In this remote rural area, foreigners are a rare sight and so all white aid workers are regarded as “Americans”.

“It is really amazing to see these Americans are helping us here despite having a much worse storm in their own country,” said Hashim Mugheri, dressed in a worn-out shirt and loincloth and sporting a grey walrus moustache.

“The Americans are helping us here and some of our people are still abusing and hating them,” he said.

Pakistan’s National Disaster Management Authority says five million people have been affected by this year’s floods, three million of them in Sindh, and more than 1.1 million acres (450,000 hectares) of crops destroyed.

With so much farmland under water, there are fears for food supplies. The World Food Programme (WFP) is working to supply 1.2 million people with rations for and hopes to extend the scheme for 700,000 of the most vulnerable for a further two months.

“This three-month intervention will ensure continued unconditional food support as lands are inundated and crop planting remains unlikely in many areas,” said Nicole Carn, WFP Emergency Response Coordinator in the region.

“While floodwater is slowly receding in many areas, food insecurity remains a major concern in the affected areas.”

The NDMA says it has handed out more than 230,000 37-kg ration packs with rice, flour, lentils and other essentials — more than 50,000 of them in Jacobabad district.

But food problems look set to continue. The floods mean the “rabi” crop — planted in the winter for a spring harvest — will be disrupted, threatening supplies next year.

NGOs are warning that more help is needed, and quickly, and Wahab Pandhrani, who heads local aid group Pirbhat said Islamabad had let its people down by not appealing for foreign assistance.

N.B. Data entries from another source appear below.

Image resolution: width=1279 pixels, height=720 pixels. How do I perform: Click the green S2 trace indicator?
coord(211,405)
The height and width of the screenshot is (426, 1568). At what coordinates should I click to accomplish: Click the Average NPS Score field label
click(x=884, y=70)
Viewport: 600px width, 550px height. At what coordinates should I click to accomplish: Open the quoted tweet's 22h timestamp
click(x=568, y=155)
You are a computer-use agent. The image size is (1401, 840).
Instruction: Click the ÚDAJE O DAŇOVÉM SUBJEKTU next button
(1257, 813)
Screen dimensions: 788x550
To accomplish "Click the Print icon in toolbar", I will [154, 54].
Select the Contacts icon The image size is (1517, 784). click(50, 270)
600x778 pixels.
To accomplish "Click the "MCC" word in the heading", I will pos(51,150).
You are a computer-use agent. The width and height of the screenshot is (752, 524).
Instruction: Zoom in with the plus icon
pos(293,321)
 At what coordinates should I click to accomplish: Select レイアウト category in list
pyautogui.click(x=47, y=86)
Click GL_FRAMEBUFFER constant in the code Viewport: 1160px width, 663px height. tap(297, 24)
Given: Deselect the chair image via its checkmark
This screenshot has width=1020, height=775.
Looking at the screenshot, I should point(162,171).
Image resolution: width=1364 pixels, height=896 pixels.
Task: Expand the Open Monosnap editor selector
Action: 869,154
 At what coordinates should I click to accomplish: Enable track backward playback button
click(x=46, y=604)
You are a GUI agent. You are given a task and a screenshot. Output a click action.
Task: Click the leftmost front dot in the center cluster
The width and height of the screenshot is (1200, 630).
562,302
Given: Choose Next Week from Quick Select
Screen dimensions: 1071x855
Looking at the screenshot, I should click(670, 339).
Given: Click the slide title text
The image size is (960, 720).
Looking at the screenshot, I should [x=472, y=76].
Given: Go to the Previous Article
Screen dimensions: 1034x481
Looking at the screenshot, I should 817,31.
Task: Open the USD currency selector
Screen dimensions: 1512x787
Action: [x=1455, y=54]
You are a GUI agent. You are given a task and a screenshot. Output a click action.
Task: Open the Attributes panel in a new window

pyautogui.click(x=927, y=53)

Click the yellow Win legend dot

“The government committed a huge blunder by taking the disaster too lightly,” Pandhrani said.

“There is still time to launch an appeal for international help as we could face a huge problem in food security and malnutrition shortly.”

Stacey Winston of the UN Office for the Coordination of Humanitarian Affairs (UNOCHA) said nearly $170 million was needed to support families for up to six months with food, water, shelter and other necessities, particularly with winter approaching.